::: Extracted data

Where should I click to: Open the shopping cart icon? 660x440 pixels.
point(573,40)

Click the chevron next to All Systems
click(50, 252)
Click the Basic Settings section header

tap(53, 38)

::::::

> [Exercise prompt]: Copy all of the data above line for line, with no changes.

> [Written reply]:
Where should I click to: Open the shopping cart icon? 660x440 pixels.
point(573,40)

Click the chevron next to All Systems
click(50, 252)
Click the Basic Settings section header

tap(53, 38)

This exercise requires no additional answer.